How Will the Party Figurehead Govern
Joe Biden? Alas, as the WSJ continues, the former VP has no defining message.
Is there a single policy, or even a phrase, that identifies what Biden has stood for in this campaign, continues the WSJ.
The closest might have been a return to normalcy. But sometime in recent months that gave way to the party’s desire for transformational economic and social change.
More than any recent presidential nominee, Mr. Biden is more figurehead than party leader. He was the fail-safe choice, the last-ditch savior in South Carolina, after Bernie Sanders looked like he could run the primary table. Mr. Biden was lifted by his party’s elites. He owes them more than they owe him.
If Mr. Biden should win by his current polling margin, ushering in, as some predict, a Democratic sweep of Congress, “what is the likelihood that Mr. Biden would be able to control, or want to control, the progressive ambitions of House and Senate Democrats and the institutional left?”
Biden’s Career Reason for Pessimism
- Biden opposed taxpayer funding for abortion for four decades until he reversed himself last year.
- In the 1990s Biden led the fight for a crime bill that he now disavows as he finds America guilty of systemic racism.
- Biden admitted he would probably vote for Robert Bork because of his qualifications. That was before Ted Kennedy launched a tirade against the jurist, and Mr. Biden, running the Judiciary Committee at the time, fell in line.
- Biden, chairing at the time Senate Foreign Relations Committee, supported the invasion of Iraq in 2002. Then the fighting became more difficult, and Biden flipped when most Democrats did.
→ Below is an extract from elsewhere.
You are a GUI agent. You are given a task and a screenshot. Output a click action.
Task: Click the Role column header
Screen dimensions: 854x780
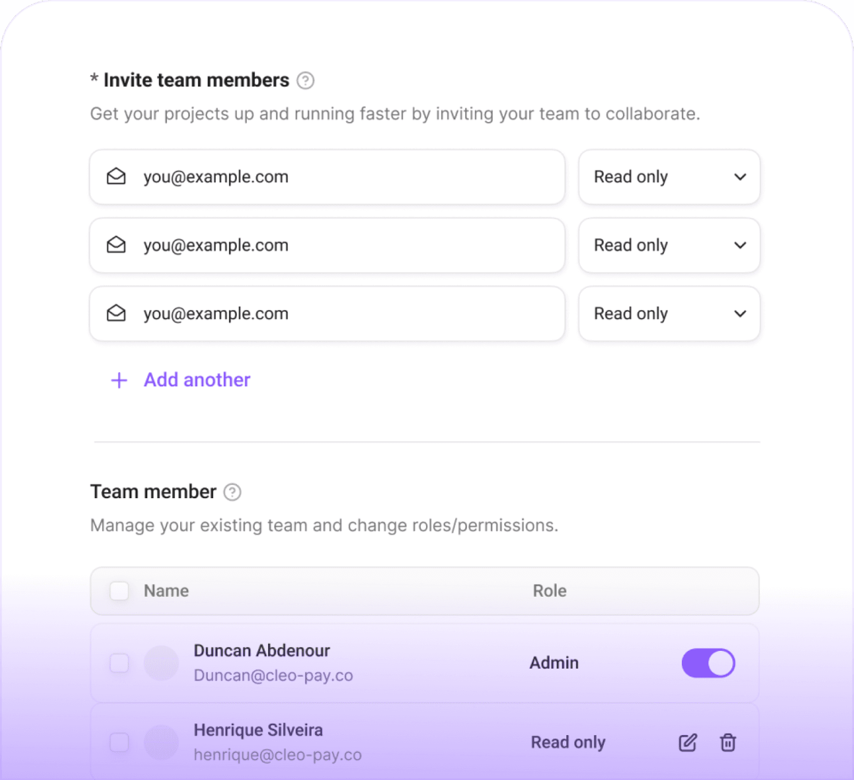click(550, 591)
- Biden opposed the 2007 Iraq surge, saying it would fail. Then in 2011, he supported Barack Obama’s withdrawal from Iraq that set the stage for the rise of Islamic State. He opposed the raid on Osama bin Laden.
Biden’s Bow to Progressives
As his polling lead has grown, Mr. Biden has said the 60-vote filibuster rule in the Senate might have to go, which would forestall the need for compromise. He has moved left since the primaries, absorbing Bernie Sanders’s priorities on student debt and much of the Green New Deal.
Fast and Furious Gauzy Platitudes
(Biden’s) choice of California Senator Kamala Harris as running mate was a bow to the party’s desire for a progressive as his likely successor. But his speech, like the convention, focused on his platform only in the most general terms, mostly with gauzy platitudes.
House Speaker Pelosi Would Be Driving Policy
Misjudgments on hard questions are inevitable, and every President makes them. But one test of political character is the willingness to stand up to pressure and make hard choices even when they’re politically unpopular. Mr. Biden has no record of doing so.